In conclusion, the two infection solutions can effectively silence the GhGOLS2 gene of cotton and reduce the germination rate of cotton seeds, and the silencing effect of the virus homogenate as the infection solution is better than that of agrobacterium as the infection solution.

In order to further research the expression level of the GhGOLS2 gene in cotton seeds and determine that the Si-VIGS method can realize gene silencing in the early stage, the experiment carries out real-time fluorescence quantitative PCR on the cotton seeds in different growth stages.

Subject: upland cotton seeds with basically the same state are selected and divided into three groups: respectively, wild WT group, contrast carrying TRV-GFP infection solution as contrast group, and infection solution carrying TRV-GhGOLS2 vector as experimental group;

the cotton seeds are infected by using an agrobacterium infection solution and a virus homogenate infection solution in the experiment I through a Si-VIGS method for 0h, 1h, 3h, 6h, 9h, 12h and 24h respectively, and the cotton seeds cultured in wet vermiculite for 2d, 3d, 4d and 5d are taken as templates, RNA is extracted, the extracted RNA is reversely transcribed into cDNA, and qPCR is carried out by taking the cDNA as a template.

As shown in fig. 7, the expression level of GhGOLS2 gene in wild-type cotton seeds without any treatment increased significantly with the passage of time, the expression level of GhGOLS2 gene in wild-type cotton seeds at 3d of culture was about 40 times that at 0h of culture, and the expression level of GhGOLS2 gene in control group cotton seeds was substantially consistent with the change of wild-type; the expression level of the GhGOLS2 gene in cotton seeds which are silenced with the GhGOLS2 gene by using the Si-VIGS method is reduced after 6h infection, the expression level of the GhGOLS2 gene is reduced by more than 80% when the cotton seeds are cultured for 5d, and the expression level of the GhGOLS2 gene is reduced by 99% when virus homogenate is used as an infection liquid.

In conclusion, the Si-VIGS method realizes gene silencing after 6 hours of treatment, and the acting time of the Si-VIGS method is advanced.

Example 2

Experiment II, the inventor verifies the application of cotton GhGOLS2 gene as Si-VIGS silencing system positive control by the following experiment

Virus homogenate was used to invade the staining solution (Virus sap) separately in this experiment;

subject: selecting three cotton varieties with different genetic backgrounds of Z79, ZG5 and Z9807, taking a TRV-GFP carrier cotton plant as a control group and taking a cotton plant without GhGOLS2 gene as an experimental group;

the specific steps of treating cotton seeds with the Si-VIGS method are disclosed in the patent number CN201910414489, entitled "A Cotton early Gene silencing method Si-VIGS".
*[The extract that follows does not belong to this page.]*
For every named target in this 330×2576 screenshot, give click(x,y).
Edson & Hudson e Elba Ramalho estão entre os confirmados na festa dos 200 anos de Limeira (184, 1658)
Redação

As shown in FIG. 8, the cotton seeds of the three varieties of the open upland cotton, namely Z79, ZG5 and Z9807 are respectively infected by an Si-VIGS method, the infected solution is infected for 1d and then transferred into wet vermiculite to be cultured for 5d, and after the infected solution is cultured for 5d, phenotype observation is carried out on seedlings, and experimental results show that after the cotton seeds are treated by the Si-VIGS method, the germination of the cotton seeds of different varieties of which the GhGOLS2 genes are silenced is remarkably inhibited.

As shown in fig. 9, to prove that the GhGOLS2 gene was indeed silenced in cotton seeds of different varieties, the expression level of the GhGOLS2 gene in cotton seeds of the control group and the experimental group was further examined. The results of the fluorescent quantitative PCR show that the Si-VIGS method can cause the silencing of the GhGOLS2 gene in the cotton seeds, thereby causing the phenotype of reduced germination rate of the cotton seeds.

In conclusion, the cotton GhGOLS2 gene can be silenced, the germination rate of cotton seeds can be stably reduced in various cotton varieties, and the stable and convenient observation phenotype enables the GhGOLS2 gene to be a proper positive control of the Si-VIGS method.

The above description is only a preferred embodiment of the present invention, and is not intended to limit the scope of the present invention.